======== Exercise inputs

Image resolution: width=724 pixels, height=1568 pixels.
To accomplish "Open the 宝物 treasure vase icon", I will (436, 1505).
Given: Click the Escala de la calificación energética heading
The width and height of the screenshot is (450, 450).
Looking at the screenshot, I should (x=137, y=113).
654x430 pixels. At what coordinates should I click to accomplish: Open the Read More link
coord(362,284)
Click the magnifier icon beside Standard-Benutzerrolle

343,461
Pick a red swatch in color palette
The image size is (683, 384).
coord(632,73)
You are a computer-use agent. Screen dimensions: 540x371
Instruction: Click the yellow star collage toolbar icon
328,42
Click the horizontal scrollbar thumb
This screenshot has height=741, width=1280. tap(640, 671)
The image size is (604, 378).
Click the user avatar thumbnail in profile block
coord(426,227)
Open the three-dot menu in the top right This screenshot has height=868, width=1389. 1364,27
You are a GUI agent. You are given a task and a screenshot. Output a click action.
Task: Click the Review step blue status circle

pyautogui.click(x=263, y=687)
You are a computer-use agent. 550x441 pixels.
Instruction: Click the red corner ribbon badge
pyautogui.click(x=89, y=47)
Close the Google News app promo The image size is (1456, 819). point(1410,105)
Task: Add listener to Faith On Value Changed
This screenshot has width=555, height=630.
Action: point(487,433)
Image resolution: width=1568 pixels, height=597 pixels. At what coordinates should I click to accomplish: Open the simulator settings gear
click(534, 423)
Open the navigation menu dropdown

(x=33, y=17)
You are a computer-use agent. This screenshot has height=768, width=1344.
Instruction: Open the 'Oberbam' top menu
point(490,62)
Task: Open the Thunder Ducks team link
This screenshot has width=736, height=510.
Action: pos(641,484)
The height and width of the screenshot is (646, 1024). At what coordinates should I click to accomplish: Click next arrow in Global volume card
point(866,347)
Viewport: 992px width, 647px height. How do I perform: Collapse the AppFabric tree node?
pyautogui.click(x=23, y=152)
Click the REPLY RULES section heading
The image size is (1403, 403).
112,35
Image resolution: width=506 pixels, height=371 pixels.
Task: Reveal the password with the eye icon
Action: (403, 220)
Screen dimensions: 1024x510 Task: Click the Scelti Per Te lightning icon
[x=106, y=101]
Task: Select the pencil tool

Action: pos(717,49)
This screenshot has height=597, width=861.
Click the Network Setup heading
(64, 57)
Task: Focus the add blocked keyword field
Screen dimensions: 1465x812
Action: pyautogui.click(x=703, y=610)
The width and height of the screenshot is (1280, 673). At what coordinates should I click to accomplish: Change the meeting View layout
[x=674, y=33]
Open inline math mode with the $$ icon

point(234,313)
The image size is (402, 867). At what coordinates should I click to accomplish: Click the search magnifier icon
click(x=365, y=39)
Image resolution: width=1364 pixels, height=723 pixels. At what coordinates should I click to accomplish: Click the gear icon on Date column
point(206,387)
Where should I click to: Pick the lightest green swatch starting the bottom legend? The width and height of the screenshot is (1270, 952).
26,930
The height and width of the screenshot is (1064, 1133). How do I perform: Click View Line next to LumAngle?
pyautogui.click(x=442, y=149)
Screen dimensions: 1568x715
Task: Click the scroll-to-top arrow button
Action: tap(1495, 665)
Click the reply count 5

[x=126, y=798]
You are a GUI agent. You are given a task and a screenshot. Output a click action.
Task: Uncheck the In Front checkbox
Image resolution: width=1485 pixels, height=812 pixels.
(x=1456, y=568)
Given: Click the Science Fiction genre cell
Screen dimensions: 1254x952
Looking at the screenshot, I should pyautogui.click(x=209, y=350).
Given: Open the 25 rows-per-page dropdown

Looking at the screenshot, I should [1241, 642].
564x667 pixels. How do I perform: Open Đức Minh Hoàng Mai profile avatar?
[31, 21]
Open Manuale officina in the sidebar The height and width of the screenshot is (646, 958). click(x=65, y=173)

================

▶ [Your task]: Please copy the lines of the listing word for word, beginning at the line that contains "Viewport: 992px width, 647px" and stopping after the line that contains "Action: pyautogui.click(x=703, y=610)".

▶ [Finished task]:
Viewport: 992px width, 647px height. How do I perform: Collapse the AppFabric tree node?
pyautogui.click(x=23, y=152)
Click the REPLY RULES section heading
The image size is (1403, 403).
112,35
Image resolution: width=506 pixels, height=371 pixels.
Task: Reveal the password with the eye icon
Action: (403, 220)
Screen dimensions: 1024x510 Task: Click the Scelti Per Te lightning icon
[x=106, y=101]
Task: Select the pencil tool

Action: pos(717,49)
This screenshot has height=597, width=861.
Click the Network Setup heading
(64, 57)
Task: Focus the add blocked keyword field
Screen dimensions: 1465x812
Action: pyautogui.click(x=703, y=610)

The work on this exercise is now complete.